FACT #1: 80-90 % of pastoral ministry students will never pastor a church larger that 250 people.

FACT #2: Virtually all of us will pastor a small church for at least some time in our ministry.

FACT #3:  You can pastor a small church well, without settling for less.

That third fact will be a discussion for another post in this series, but in this post, I want us to consider those first two “facts”.  With those percentages being true, why do so many preachers for our small churches struggle with disappointment, discouragement, jealousy, feelings of failure – which all adds up to guilt?

It would not be my place to speak for everyone, so let me just talk about my own experience.  In the first entry in this series, I revealed my own struggles – that were caused by my own desire by a false definition of success – that caused my motivation to be more about prestige, fame, and money. The inability to reach that level of “success”, caused to me to deal with feelings of inadequacy, disappointment, discouragement, and failure.  During that time, if you had confronted me with what my real struggle was; I would, probably, have been insulted.  I would have argued that the opportunity to preach regularly to more people, would have increased the opportunity for me to bear more fruit for the Lord, and, also, multiplied the good that I could do.

My years in Bible College were during the years of “church growth and evangelism workshops.”  In churches of Christ, these workshops and seminars were held all over the country.  Attendance would often run in the thousands, as speakers from all over the country came and exhorted and motivated the brethren on how to reach the lost and grow their church. Generally, these speakers were from churches that were growing, and they would encourage and exhort us to do what they were doing and our churches would grow too.

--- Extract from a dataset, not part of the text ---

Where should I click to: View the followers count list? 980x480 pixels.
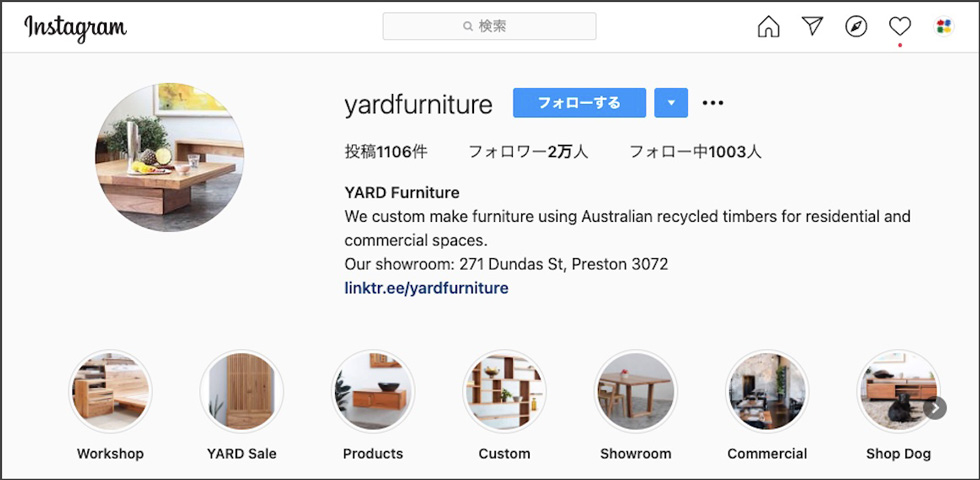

You could not help but think that these preachers were the ones that could be categorized as “successful”, and, really, they were; in attracting more people to attend the congregations where they preached.  The question might need to be asked, to all those churches that grew, was it really good, healthy growth – and have they been able to maintain it?

It was said one time, and I remember it well (although, I do not remember who it was that said it), “It is not a sin for a church to be small, but it may be if they stay small.”  Can you imagine how elders, preachers, and church members were made to feel by that?  Where did we get the idea that a church had to be large, in order for it to be what God wanted it to be?  The church in Jerusalem grew rapidly, and I am sure that it was quite large before the persecution of Acts 8, but I am not sure that there is anything said about “large” churches after that (except that it may be implied in Acts 18:8-10).

What I do know is that there are several passages that are strong indications, that not all New Testament churches were large – there were probably some small ones also.  Consider these passages:

Romans 16:3-5 (ESV), Greet Prisca and Aquila, my fellow workers in Christ Jesus, who risked their necks for my life, to whom not only I give thanks but all the churches of the Gentiles give thanks as well.  Greet also the church in their house. … (could also include I Corinthians 16:19 here)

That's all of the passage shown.